THE TASK -> Beginning with the line containing "This screenshot has width=2376, height=1174." and ending at the last line of the records, transcribe each line exactly. Do not include pictures.

MATERIALS PROVIDED ->
——————
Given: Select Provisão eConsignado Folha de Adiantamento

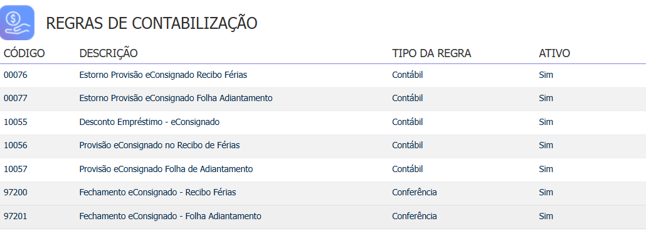Looking at the screenshot, I should pyautogui.click(x=166, y=169).
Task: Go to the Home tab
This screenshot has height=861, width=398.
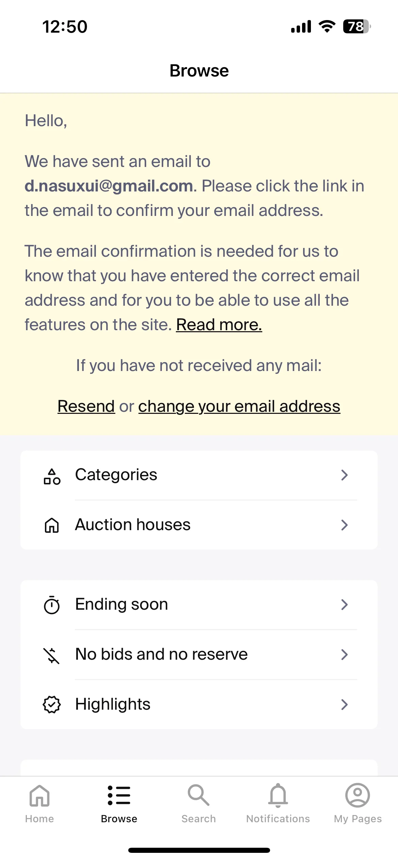Action: [39, 804]
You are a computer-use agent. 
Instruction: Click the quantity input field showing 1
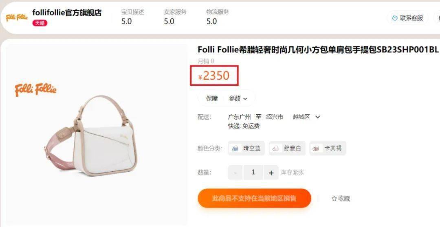pyautogui.click(x=253, y=172)
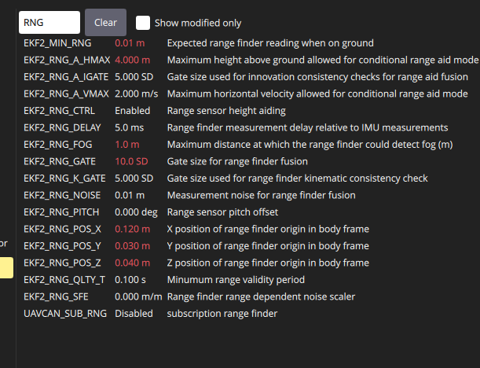
Task: Open UAVCAN_SUB_RNG Disabled value
Action: click(x=133, y=314)
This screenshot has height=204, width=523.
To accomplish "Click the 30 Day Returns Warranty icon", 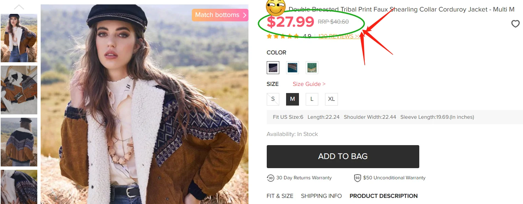I will [x=270, y=178].
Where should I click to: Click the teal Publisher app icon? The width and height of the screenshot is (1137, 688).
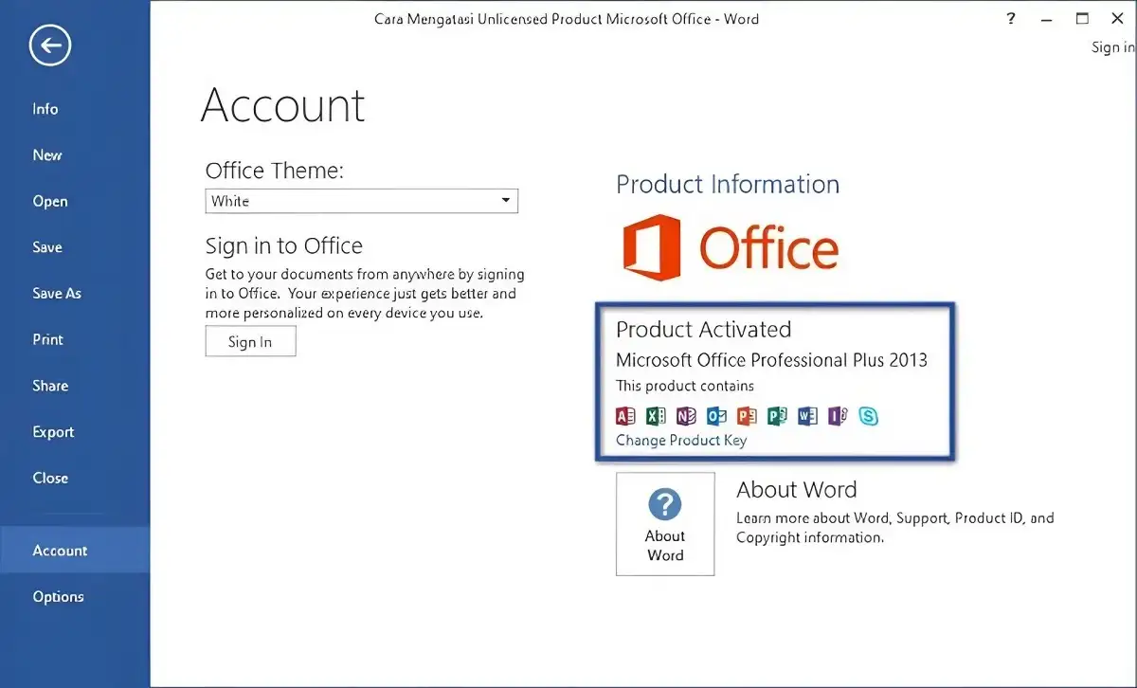[x=777, y=416]
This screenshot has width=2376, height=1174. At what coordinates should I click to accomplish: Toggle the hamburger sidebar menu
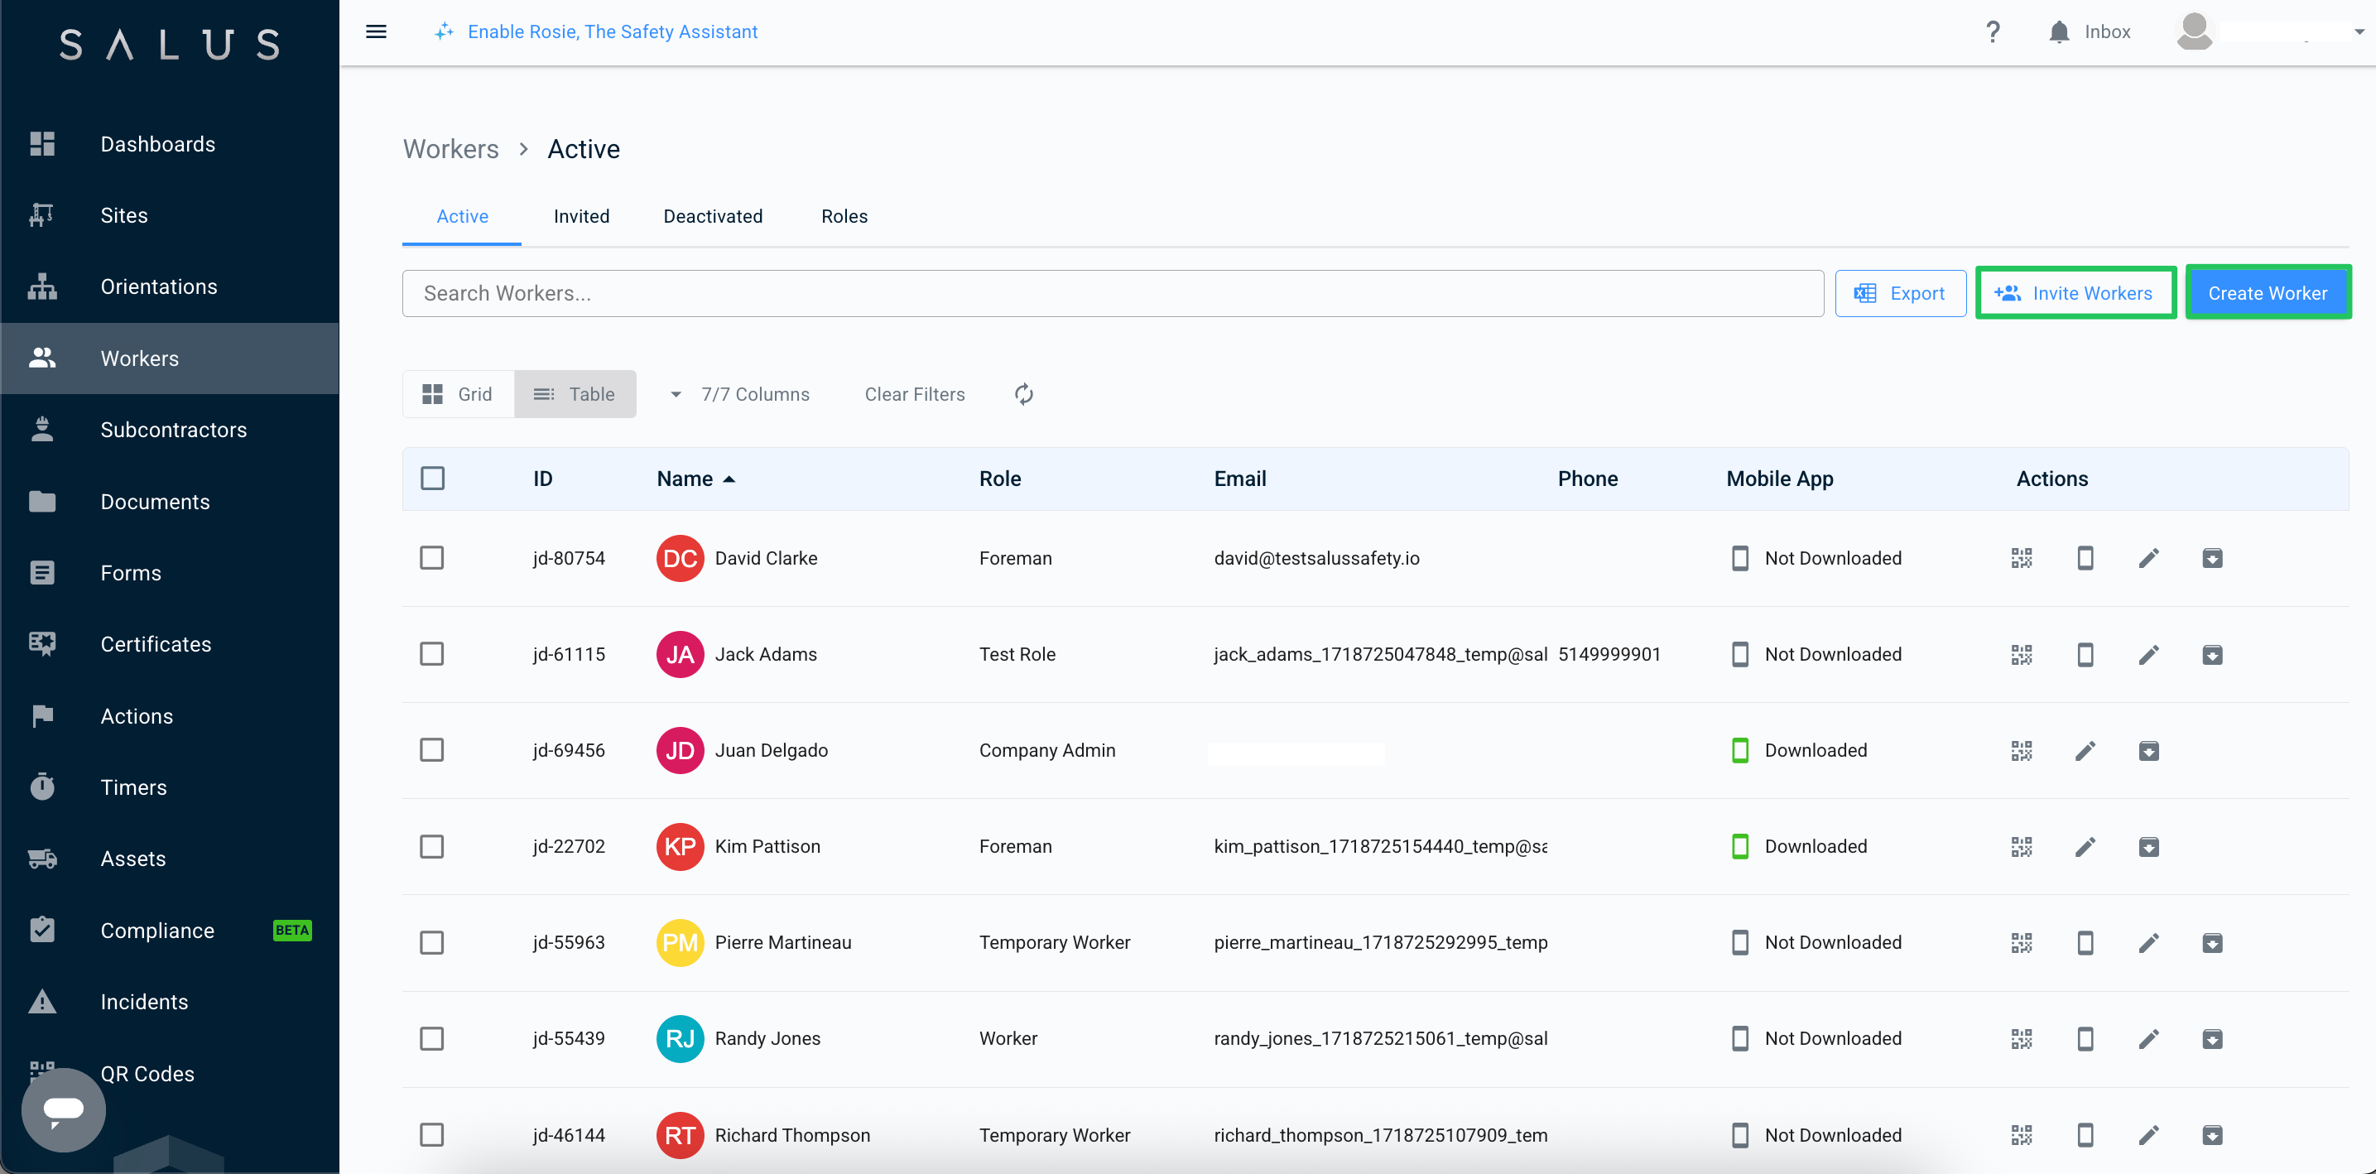pos(376,32)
——————
SOLVED EXERCISE ->
This screenshot has width=2376, height=1174. At what coordinates should I click to accomplish: Toggle the hamburger sidebar menu
pos(376,32)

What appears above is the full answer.